INDIANAPOLIS – Five of the last six Indianapolis 500s have gone into Lap 200 with multiple drivers in position to seize the Borg-Warner trophy, including Sunday’s jaw-dropping finish that saw Felix Rosenqvist beat out David Malukas in the closest finish the race has seen in its 110 editions.
Of those five finishes, the last three have seen the leader after Lap 199 not win the race, as Josef Newgarden hawked down Marcus Ericsson in 2023, and did so again to Pato O’Ward in 2024.

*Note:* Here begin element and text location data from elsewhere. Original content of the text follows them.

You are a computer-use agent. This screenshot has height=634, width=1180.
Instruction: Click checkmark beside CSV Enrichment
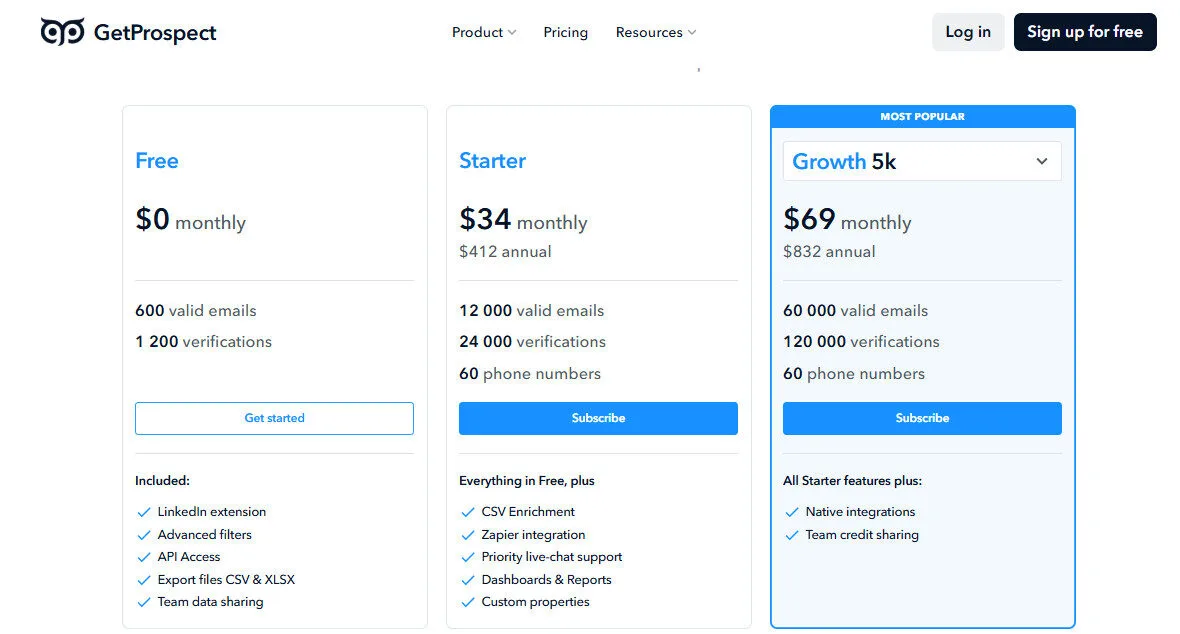pos(468,512)
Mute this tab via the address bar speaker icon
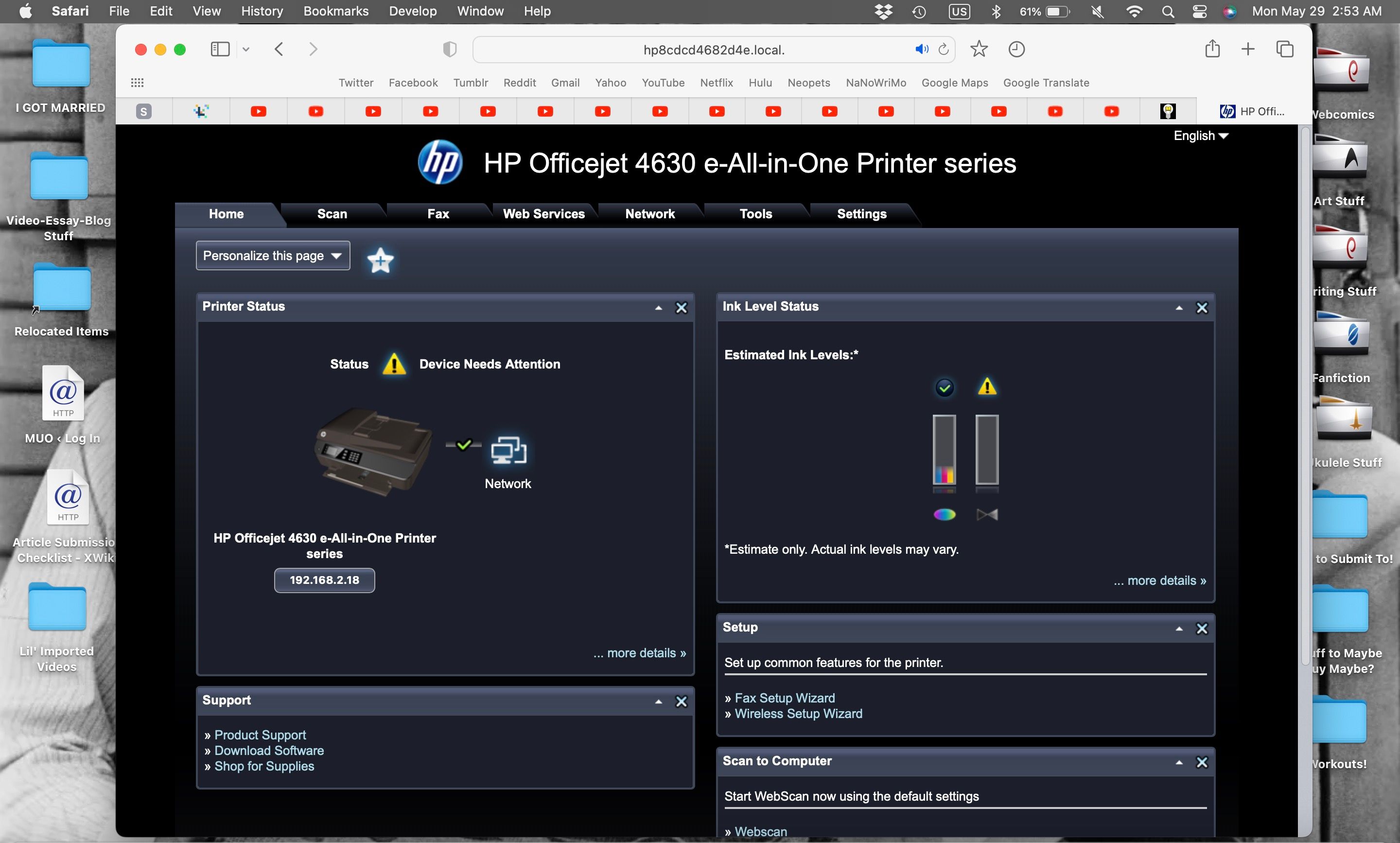1400x843 pixels. (x=921, y=50)
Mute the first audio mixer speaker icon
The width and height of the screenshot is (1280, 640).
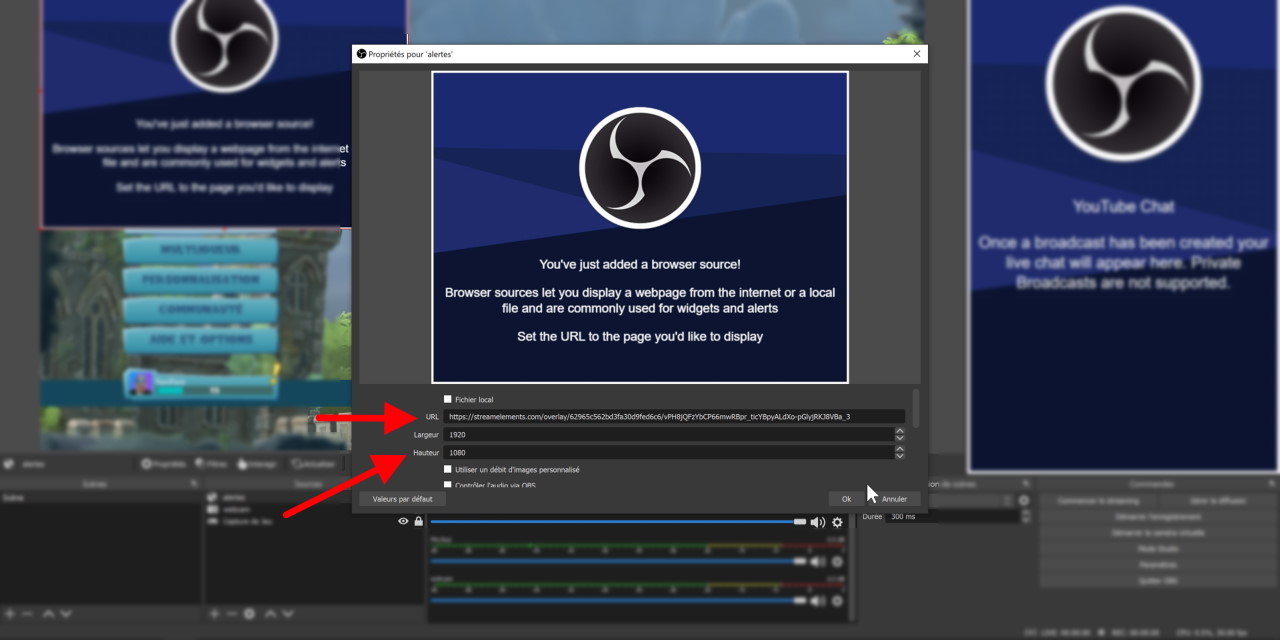817,522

After Rosenqvist completed the third successful final-lap pass in four years by overtaking Malukas and Marcus Armstrong, it begs the question: If the race is up for grabs, do you want to lead heading into the last lap of the Indy 500?
What Marcus Armstrong saw
Armstrong was in first going into the Lap 200 restart after Mick Schumacher brushed the Turn 1 wall, leading IndyCar race control to deploy a caution. Malukas was in second and Rosenqvist third, and although Armstrong didn’t intentionally surrender the lead, he was fine with Malukas passing him before Turn 1.
“I knew Malukas was going to get me,” Armstrong said on the red carpet of Monday’s Indy 500 Victory Celebration. “I saved a bit of my (hybrid powertrain) deployment even for that, because I knew he was going to do me.”
Armstrong felt that, by catching a draft off Malukas and deploying his hybrid system, he’d be able to catch back up to Malukas and pass him in a similar fashion to what Rosenqvist did. But he didn’t anticipate his teammate staying on his outside and going two-wide with him into every corner of the lap.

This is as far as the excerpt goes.